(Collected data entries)
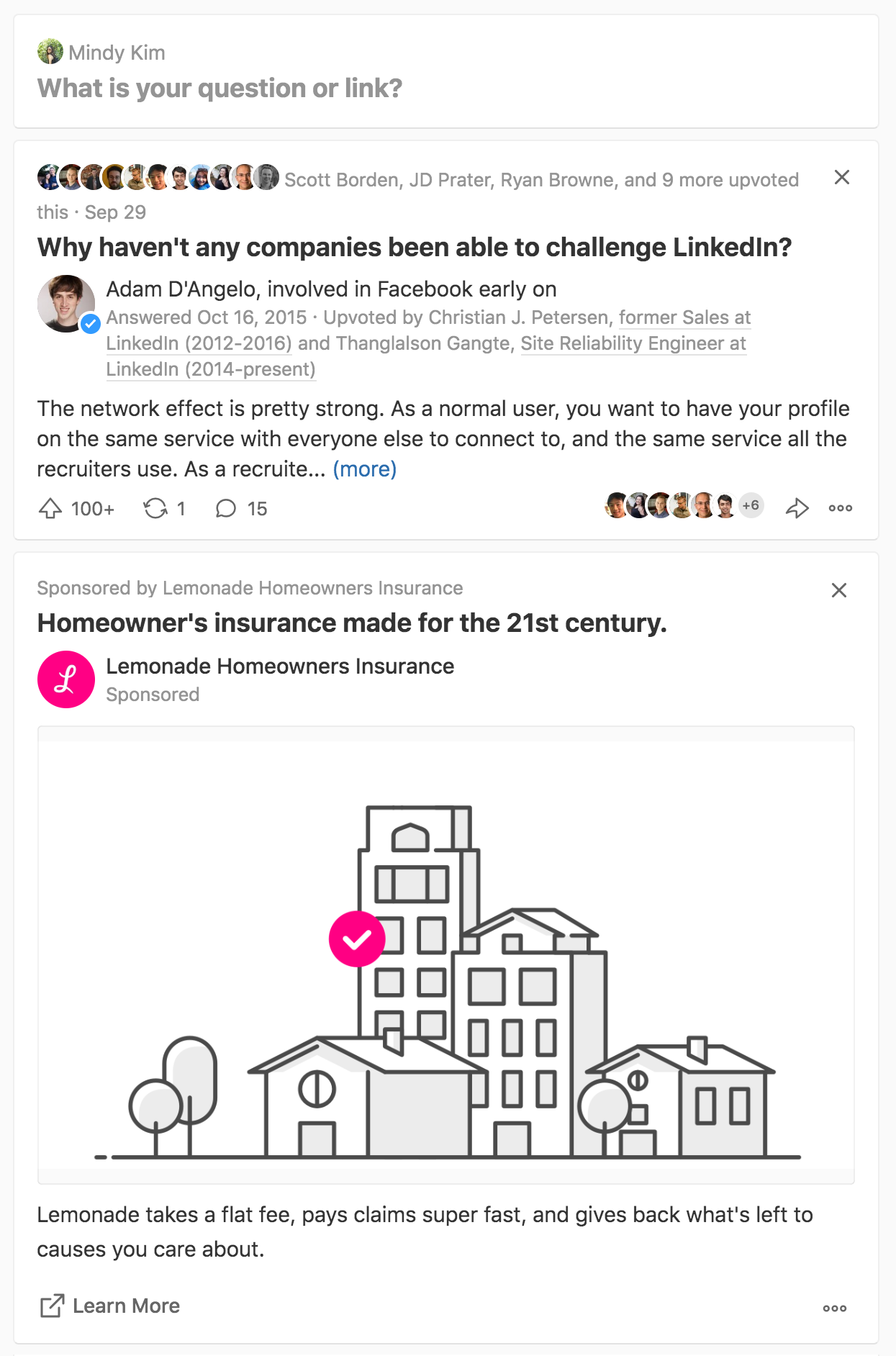Open Mindy Kim's profile avatar

click(x=50, y=52)
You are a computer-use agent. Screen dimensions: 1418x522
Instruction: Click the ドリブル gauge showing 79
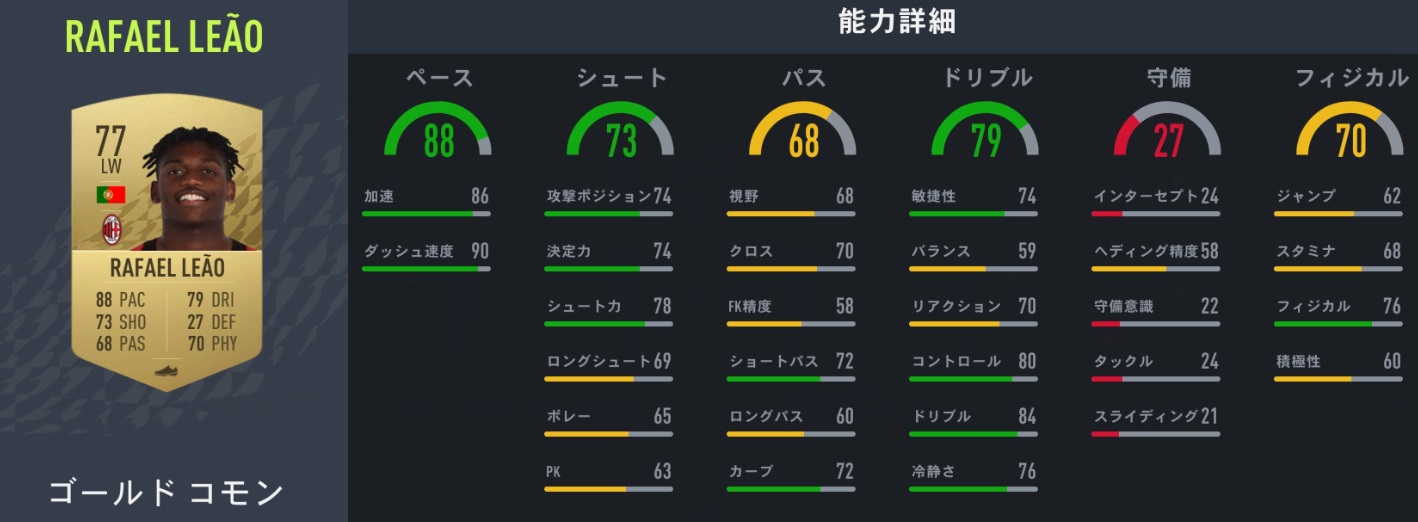[x=985, y=132]
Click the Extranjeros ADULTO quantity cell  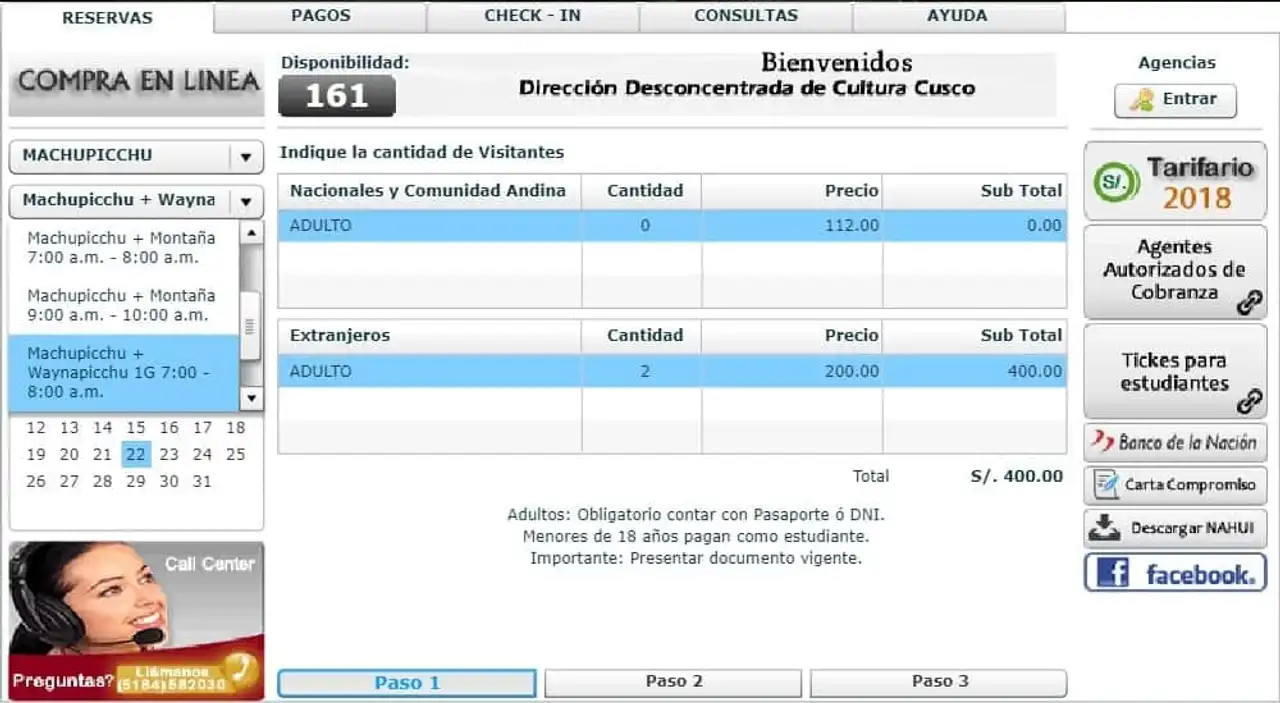644,371
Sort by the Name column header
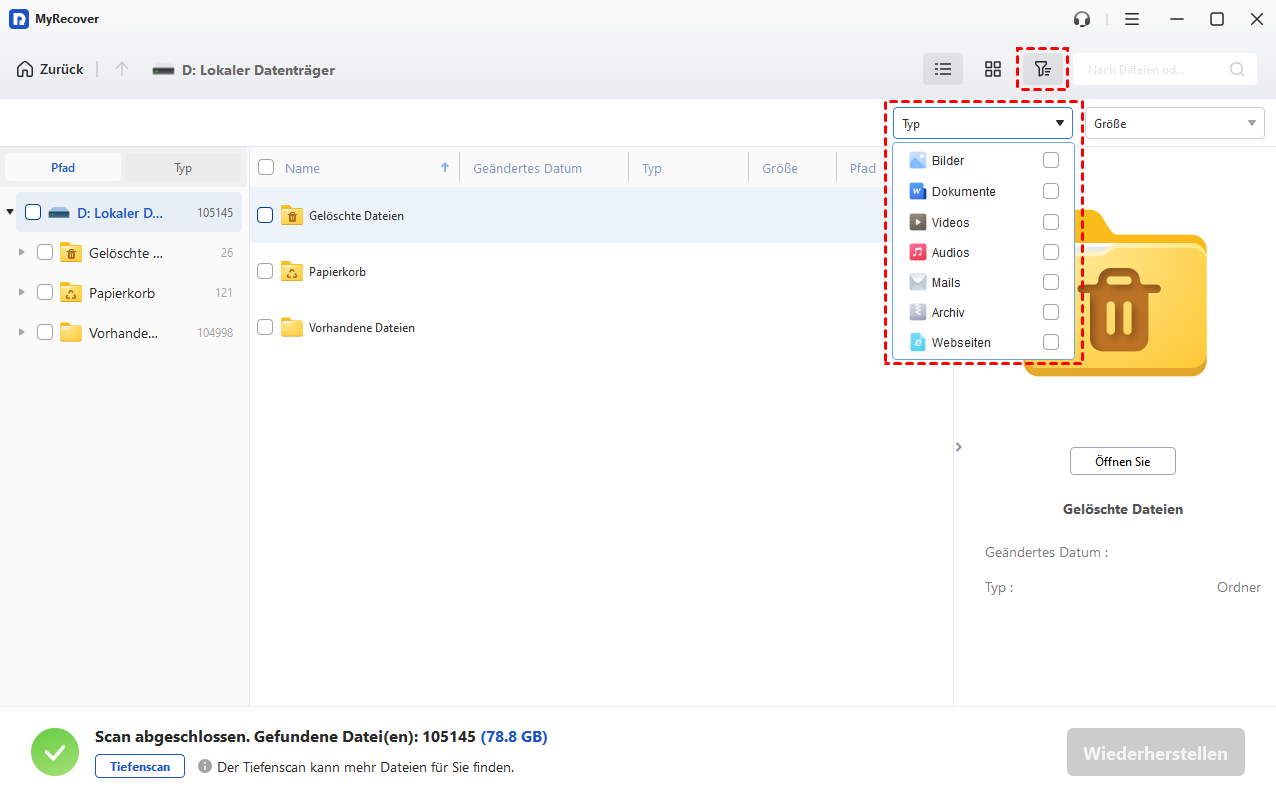Screen dimensions: 1276x796 pyautogui.click(x=302, y=168)
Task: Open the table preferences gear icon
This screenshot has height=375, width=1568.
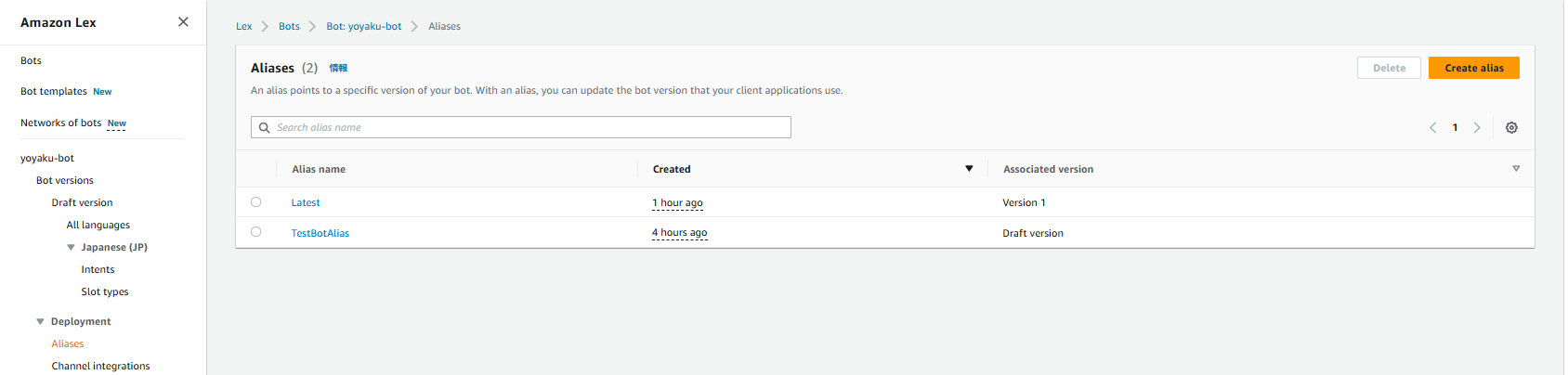Action: pos(1511,128)
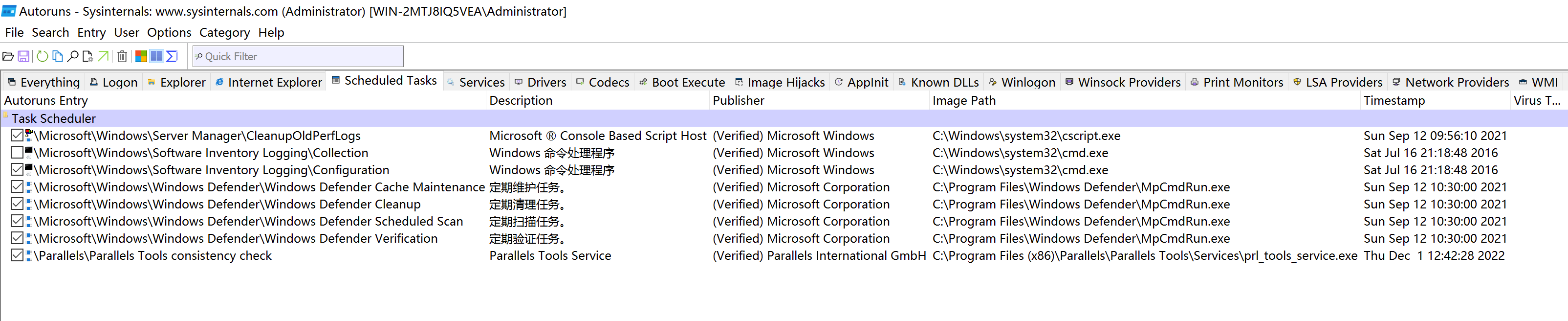Switch to the Services tab
The width and height of the screenshot is (1568, 321).
tap(481, 82)
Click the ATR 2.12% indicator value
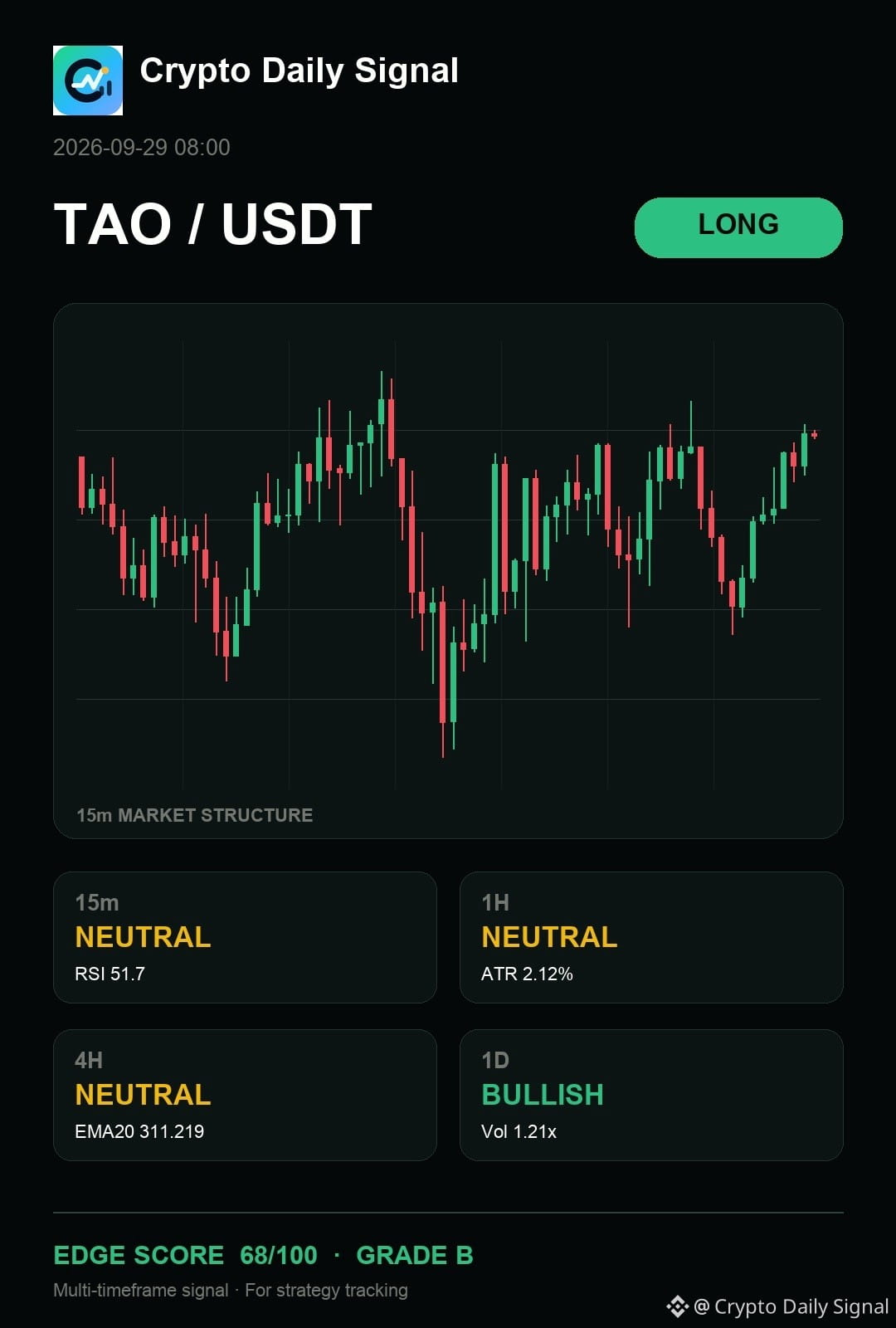The image size is (896, 1328). coord(527,974)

What to work on: Return only the lines that start at the line containing "This screenshot has height=375, width=1568." and finish at the last line of the entries, exactly as written and without pictures.

Result of this task:
This screenshot has height=375, width=1568.
Action: pos(1511,128)
Switch to the Services tab
The width and height of the screenshot is (1568, 321).
tap(481, 82)
Click the ATR 2.12% indicator value
The image size is (896, 1328). coord(527,974)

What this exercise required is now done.